Tuesday, March 6, 2012

Will Miss #424 - language school advertisements

Shane? He's a little on the quiet side, and he keeps a big knife under his pillow, but I'm sure he's really a stand-up guy. 

All advertising is misleading and an attempt to use your psychological tendencies against you. If you're an insider at a business or have a lot of experience with it, the ways in which ads attempt to manipulate potential customers is far more transparent. Language school ads always pique my interest and often tickle my fancy (no pervy conclusions, please) because I've worked in this game long enough to know what's what. For one thing, they always show professionally dressed, young, attractive foreign people who look fresh and happy. Real English teachers tend to look bedraggled from spending long hours attempting to draw a few bloody words from conversational stones. The men wear their ties askew and rarely wear suit jackets because most Japanese office ladies freeze at temperatures below boiling. The teachers in the ads never resemble the real workers and I know from experience that the "students" in most ads are the most attractive office workers the company can locate. If the school is particularly wealthy, they may be actual models, but they are never real students. Finally, there are the goofy English slogans that ads sometimes come up with in order to distinguish themselves or create a hook. It's always something that makes me feel a Japanese person came up with it and insisted that it fly despite the protestations of any foreigners who had input into the ad planning process (in the rare case of a foreigner having input).

I'll miss seeing ads for English schools, their silly slogans, and their fictitious presentation of the teachers and students. 

Wednesday, November 24, 2010

Will Miss #258 - language schools (the good)

A Geos poster, implying that you'll be in one big happy family with foreigners and Japanese alike if you attend their school. Of course, it's too late now since Geos folded.

While there are problems with working at language schools (related mainly to cultural differences and working expectations), the experience carries some unique benefits. The main one is that it is often an ideal environment for newcomers to Japan. You work with a variety of other foreigners with varying levels of experience in Japan. They not only share their knowledge and strategies for getting things done here in a way that fast forwards you through the process of settling in to life in Japan (with all of the complex rules and logistical differences), but they form an instant support network and social group for weathering culture shock. My early days in Japan were spent working at the now defunct Nova conversation school. I made some friends, some very good ones, who helped me cope with the plethora of things I needed to learn. I remember those people well despite the relatively brief time I spent at Nova.

I'll miss the social atmosphere and learning experience of working at language schools.

Tuesday, November 23, 2010

Won't Miss #258 - language schools (the bad)

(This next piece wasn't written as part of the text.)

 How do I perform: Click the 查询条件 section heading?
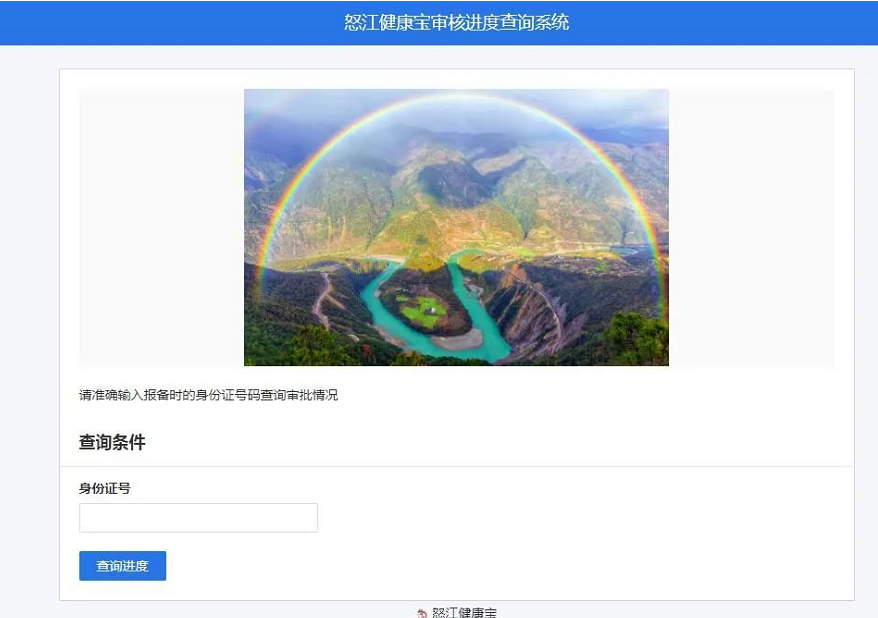[x=112, y=442]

An ad for "Geos" language school (eikaiwa) using Disney's "Shrek". Even though the school went out of business, these posters are still up all over Tokyo. Given the cash they must have invested to use these images, it's no wonder the company went down the drain.

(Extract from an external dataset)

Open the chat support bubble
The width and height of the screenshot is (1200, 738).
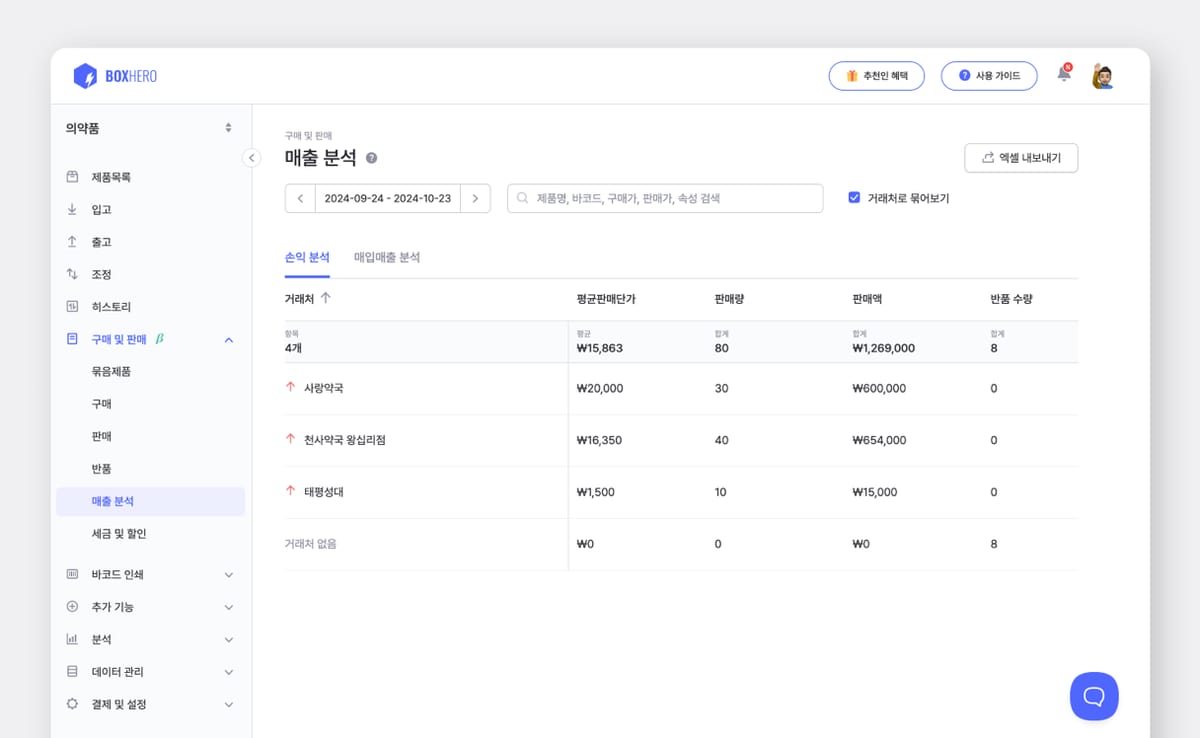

One of the things that foreigners learn rather quickly after being engaged at a language school is that the experience is not what they might expect. More often than not, the teaching materials are lacking, training is inadequate to prepare you for the job ahead, and you are lied to about the conditions of your employment. The bulk of the lies relate to working hours. You're often expected to prep on your own time, for example, or teach on your day off without extra pay. If you insist on following the terms of your contract by, oh, say, leaving on time at the end of the day, you are looked at askance by the Japanese employees and seen as a lazy worker. If you continue to insist on keeping the hours as they were outlined to you, you may find yourself treated coldly.

I won't miss the way in which language schools bait and switch the working conditions on employees and therefore can never be trusted.